Subsurface engineering has long relied on ensemble‑based modelling, data assimilation, and gradient‑based optimization to support decision making under uncertainty. This approach treats decisions as the optimization of a forecasted objective based on current information and a fixed set of controls. This model‑driven perspective has served us well in past scenarios. However, the landscape is shifting.

Many subsurface decisions involve discrete and sequential decisions, that are deeply connected to geological and operational uncertainties. In these cases, classical optimization can be short-sighted. It tends to focus on improving a current forecast without fully considering flexibility, the potential for learning, or the value of information that future observations might provide.

In our talk, we will argue that these aren’t limitations of existing methods but rather came from the way we frame decision making, primarily as a model‑based optimization problem. Our proposal is to move towards a decision‑driven analysis, based on the principles of Decision Quality and Structured Decision Making.

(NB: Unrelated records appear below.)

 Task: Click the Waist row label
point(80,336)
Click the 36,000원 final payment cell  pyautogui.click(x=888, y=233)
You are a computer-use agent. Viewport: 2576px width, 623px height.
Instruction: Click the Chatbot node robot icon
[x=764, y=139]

To support this change, we are introducing PRISMA, an open-source application designed to support structured decision making. We envision that PRISMA will complement ensemble modelling, data assimilation and robust optimization with a structured framework, offering transparency, reproducibility and space for continuous learning. We will share some pilot examples on the workflow and analysis to illustrate how this approach works in practise and can elevate decision quality.

Friday Informal Seminar Hour —

Postdoc-run seminar series within the Earth Resources Laboratory (ERL). Features talks by ERL members as well as special guests from academia and industry on earth science and energy transition topics including geothermal energy, carbon sequestration, geologic hydrogen, and critical minerals / in situ mining.